Captain Francis Belton commanded Company B, Second U.S. Artillery during the fort’s first 18 months. The War Department removed the troops at the end of 1841. Instead, an ordnance sergeant and a caretaker detachment maintained it.
Related: Belton, then a colonel, commanded the Fourth Artillery at Fort Leavenworth, Kansas, in 1856.
Confederates seize the fort
Realizing Fort Morgan’s strategic importance, Colonel John B. Todd and four companies of Alabama volunteers seized the massive fort on January 3, 1861, eight days before Alabama seceded. The Alabamians moved the fort’s 18 heaviest guns to face the channel. The volunteers built redoubts and trenches east of the fort to hinder any land attack on Mobile Point.
Roxie’s reliable report: Alabama lost its first Civil War casualty when Chaplain Noble Leslie DeVotie drowned at Fort Morgan on February 12, 1861, exactly two months before the war began.
Fort Morgan after the Civil War
The Army installed a series of batteries beginning in 1899. The first one, Battery Bowyer, had artillery that was ineffective against modern naval vessels. Two additional batteries added in 1900 bolstered the fort’s defenses. Battery Duportail’s two 12-inch rifles could fire half-ton projectiles more than eight miles. Their carriages used the guns’ recoil to drop the artillery from sight, so gun crews could reload in greater safety. Battery Dearborn had 12 mortars targeting specific zones with designated charges and projectiles. Two smaller batteries defended the new minefield.
Fort Gaines received two 6-inch disappearing guns.
Related: The Rock Island Arsenal produced many Army munitions.
The forts in the World Wars
Early in the 20th century, the Army destroyed Fort Morgan’s obsolete armaments by stuffing explosives down their muzzles. Ordnance staff hauled the fragments onto ships docked at the engineers’ wharf.
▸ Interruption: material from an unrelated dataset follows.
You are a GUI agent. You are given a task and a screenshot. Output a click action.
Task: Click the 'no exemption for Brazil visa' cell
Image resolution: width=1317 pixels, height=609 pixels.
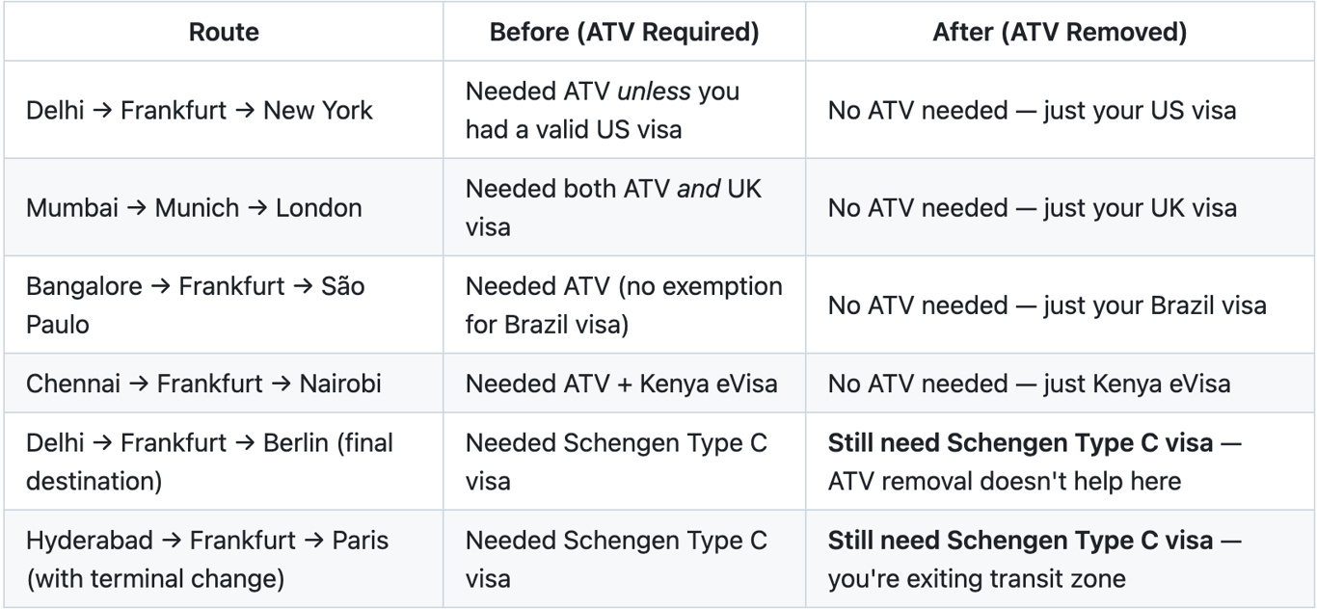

Because Fort Gaines was hard to reach, the Army left its guns. The coastal artillery didn’t replace the obsolete guns during World War I, but units used the forts anyway. Both forts were training bases. The Army deactivated the two posts by 1923.
As World War II approached, the US government repurchased the barrier islands’ forts in November 1941 for coastal defense. Army, Navy, and Coast Guard units protected Mobile’s shipbuilding industry, and a coastal artillery unit staffed Fort Morgan’s guns.
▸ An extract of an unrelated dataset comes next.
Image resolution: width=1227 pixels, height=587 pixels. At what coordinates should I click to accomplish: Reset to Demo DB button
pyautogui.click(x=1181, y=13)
The Coast Guard searched for German U-boats in the Gulf of Mexico from Fort Gaines.
The fort becomes a historic site
The Army again deactivated the forts in 1946. The federal government returned most of Fort Morgan to the State of Alabama. Designated a National Historic Landmark in 1960, the property operates the Fort Morgan State Historic Site under the Alabama Historical Commission. The Dauphin Island Park and Beach Board owns Fort Gaines.